Energy operations and investments are managed with real option models that embed timing and/or switching decisions, where the former and latter types of decisions change irreversibly and reversibly, respectively, the status of the real asset. Optimizing the flexibility in these models requires solving a finite-horizon Markov decision process with finite endogenous states but a high-dimensional and continuous exogenous state space, which is typically intractable and requires heuristic approaches. Least squares Monte Carlo (LSM) is a popular approximate dynamic programming method for this purpose while a known forecast-based reoptimization heuristic (FRH) is not well suited to handle timing decisions.
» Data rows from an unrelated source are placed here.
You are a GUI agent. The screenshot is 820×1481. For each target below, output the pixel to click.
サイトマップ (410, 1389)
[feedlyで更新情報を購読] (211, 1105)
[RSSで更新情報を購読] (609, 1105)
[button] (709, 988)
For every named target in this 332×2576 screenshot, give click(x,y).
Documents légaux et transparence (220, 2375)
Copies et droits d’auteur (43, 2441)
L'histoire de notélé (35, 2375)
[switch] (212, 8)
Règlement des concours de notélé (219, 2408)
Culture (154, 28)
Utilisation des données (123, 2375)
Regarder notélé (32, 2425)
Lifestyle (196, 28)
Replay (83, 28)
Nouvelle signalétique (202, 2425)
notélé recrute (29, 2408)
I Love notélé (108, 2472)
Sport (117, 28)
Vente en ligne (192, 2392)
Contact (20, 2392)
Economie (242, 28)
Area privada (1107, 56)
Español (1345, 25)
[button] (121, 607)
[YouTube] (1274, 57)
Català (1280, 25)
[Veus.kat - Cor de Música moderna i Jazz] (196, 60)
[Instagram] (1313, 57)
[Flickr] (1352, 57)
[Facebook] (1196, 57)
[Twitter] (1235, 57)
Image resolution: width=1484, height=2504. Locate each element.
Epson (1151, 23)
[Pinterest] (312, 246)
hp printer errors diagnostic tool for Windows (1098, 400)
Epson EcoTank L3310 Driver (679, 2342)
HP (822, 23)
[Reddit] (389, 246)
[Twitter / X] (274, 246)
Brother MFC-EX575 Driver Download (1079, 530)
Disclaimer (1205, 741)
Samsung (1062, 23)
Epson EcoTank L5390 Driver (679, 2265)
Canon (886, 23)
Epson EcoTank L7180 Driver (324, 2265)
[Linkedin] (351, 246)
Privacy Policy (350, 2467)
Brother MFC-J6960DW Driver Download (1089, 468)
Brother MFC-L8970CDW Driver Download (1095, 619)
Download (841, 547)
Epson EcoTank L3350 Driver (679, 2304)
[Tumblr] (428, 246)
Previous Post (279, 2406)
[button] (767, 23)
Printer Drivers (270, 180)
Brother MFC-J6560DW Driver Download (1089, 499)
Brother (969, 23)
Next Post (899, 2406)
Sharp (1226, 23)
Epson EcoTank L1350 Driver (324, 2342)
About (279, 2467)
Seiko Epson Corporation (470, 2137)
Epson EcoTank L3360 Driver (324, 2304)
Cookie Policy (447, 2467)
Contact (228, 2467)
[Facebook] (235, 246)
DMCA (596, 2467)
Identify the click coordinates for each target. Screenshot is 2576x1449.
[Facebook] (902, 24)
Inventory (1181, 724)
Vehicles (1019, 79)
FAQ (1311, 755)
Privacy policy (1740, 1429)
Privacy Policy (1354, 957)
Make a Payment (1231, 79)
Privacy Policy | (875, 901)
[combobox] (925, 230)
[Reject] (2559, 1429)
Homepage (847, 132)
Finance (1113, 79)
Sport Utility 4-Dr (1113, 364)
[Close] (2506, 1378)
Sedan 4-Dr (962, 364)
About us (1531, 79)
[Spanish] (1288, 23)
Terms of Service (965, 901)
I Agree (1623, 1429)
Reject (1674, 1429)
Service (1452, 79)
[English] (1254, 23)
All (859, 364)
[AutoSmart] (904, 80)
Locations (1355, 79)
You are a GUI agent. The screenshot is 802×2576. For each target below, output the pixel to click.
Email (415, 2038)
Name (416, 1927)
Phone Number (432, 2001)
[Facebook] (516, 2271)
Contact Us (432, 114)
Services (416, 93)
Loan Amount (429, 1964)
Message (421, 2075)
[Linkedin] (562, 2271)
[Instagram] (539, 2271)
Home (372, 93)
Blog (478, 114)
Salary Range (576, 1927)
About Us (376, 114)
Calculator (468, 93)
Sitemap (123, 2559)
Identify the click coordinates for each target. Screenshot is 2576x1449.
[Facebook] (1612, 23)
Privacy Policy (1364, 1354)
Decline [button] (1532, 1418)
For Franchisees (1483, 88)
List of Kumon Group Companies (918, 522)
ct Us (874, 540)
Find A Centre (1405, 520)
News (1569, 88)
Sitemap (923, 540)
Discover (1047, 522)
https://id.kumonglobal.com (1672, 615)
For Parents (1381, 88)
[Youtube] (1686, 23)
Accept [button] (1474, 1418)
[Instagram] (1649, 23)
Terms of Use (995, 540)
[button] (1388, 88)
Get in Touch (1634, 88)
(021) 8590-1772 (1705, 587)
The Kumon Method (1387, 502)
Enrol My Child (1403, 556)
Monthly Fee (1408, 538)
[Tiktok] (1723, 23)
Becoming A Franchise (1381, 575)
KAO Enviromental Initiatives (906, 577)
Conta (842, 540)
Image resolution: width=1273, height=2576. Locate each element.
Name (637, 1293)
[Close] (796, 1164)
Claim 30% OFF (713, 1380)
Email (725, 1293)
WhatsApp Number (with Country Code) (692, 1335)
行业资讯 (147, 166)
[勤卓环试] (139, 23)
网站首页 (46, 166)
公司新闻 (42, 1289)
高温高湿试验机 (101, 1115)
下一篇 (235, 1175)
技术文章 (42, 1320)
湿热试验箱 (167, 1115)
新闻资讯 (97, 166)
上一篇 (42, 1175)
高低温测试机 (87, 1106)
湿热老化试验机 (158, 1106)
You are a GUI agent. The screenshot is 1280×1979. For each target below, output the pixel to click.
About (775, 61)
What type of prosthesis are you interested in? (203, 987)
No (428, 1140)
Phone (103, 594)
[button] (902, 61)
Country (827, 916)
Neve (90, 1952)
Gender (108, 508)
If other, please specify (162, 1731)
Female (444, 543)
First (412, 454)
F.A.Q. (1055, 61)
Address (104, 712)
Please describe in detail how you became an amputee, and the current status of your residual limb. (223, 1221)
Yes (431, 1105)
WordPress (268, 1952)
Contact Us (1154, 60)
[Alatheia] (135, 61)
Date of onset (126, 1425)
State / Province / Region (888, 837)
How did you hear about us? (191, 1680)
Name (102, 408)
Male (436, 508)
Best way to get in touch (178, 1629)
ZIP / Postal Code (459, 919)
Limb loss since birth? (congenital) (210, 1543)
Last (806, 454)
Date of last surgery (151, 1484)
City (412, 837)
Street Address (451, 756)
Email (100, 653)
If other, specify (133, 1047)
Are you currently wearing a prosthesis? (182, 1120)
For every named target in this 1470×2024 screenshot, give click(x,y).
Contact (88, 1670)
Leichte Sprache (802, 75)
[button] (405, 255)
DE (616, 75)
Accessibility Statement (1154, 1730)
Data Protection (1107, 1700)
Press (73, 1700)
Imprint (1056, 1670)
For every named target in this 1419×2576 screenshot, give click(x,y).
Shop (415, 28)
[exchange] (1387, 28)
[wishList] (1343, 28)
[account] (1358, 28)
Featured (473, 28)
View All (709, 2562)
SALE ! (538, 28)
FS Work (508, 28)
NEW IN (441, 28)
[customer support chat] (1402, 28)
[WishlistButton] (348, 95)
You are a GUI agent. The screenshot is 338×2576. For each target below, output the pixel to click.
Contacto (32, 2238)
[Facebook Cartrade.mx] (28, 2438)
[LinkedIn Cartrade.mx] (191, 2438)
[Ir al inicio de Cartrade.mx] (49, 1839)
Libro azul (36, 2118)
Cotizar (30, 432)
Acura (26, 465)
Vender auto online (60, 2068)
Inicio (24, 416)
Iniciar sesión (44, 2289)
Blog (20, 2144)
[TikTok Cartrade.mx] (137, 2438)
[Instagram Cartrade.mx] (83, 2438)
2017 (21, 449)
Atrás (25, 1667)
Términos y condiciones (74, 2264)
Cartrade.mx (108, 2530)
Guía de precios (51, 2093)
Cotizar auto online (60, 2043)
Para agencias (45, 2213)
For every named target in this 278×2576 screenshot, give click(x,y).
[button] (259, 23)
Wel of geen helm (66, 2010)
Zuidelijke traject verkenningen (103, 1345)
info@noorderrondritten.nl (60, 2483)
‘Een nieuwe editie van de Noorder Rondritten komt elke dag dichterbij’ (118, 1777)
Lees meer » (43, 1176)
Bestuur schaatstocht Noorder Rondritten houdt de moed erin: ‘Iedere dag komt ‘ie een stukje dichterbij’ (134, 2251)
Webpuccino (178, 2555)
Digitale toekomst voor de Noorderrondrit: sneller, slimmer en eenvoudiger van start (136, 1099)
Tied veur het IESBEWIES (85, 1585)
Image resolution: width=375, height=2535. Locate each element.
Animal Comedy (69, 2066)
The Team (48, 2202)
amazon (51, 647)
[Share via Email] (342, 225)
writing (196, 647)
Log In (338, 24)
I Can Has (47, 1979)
We develop a network dual reoptimization framework that leverages network flow algorithms and employs a novel class of partial information relaxations to overcome this shortcoming. Our framework provides both a new policy and a dual bound and we establish that: (i) the decisions taken by our policy are equivalent to solving a scenario-based two-stage stochastic program but computationally more efficient since scenarios are solved independently; and (ii) our dual bound is provably tighter than the known penalized perfect information bound. Numerical experiments on two energy real options dealing with commodity production and vehicle fleet upgrade show that our policy outperforms FRH by 10-20% and LSM by to 2-5%, while our dual bound improves by less than 1%.

About Alessio

Alessio Trivella is an Assistant Professor of Operations Research at the Industrial Engineering and Business Information Systems group at the University of Twente (UT). Before joining the UT, he obtained bachelor and master degrees from the University of Milan, a Ph.D. from the Technical University of Denmark, and was a postdoctoral researcher at ETH Zurich. In his research, he develops optimization models and algorithms for solving contemporary decision making challenges arising in the energy and transportation sectors (e.g., operations, planning, and investments), while accounting for risks and uncertainties. He uses techniques such as mathematical programming, network algorithms, stochastic optimization, and reinforcement learning. Alessio often collaborates with the industry in his research work, and is currently leading a work package on Modeling and Optimization of Hubs for Circularity for a large Horizon Europe project.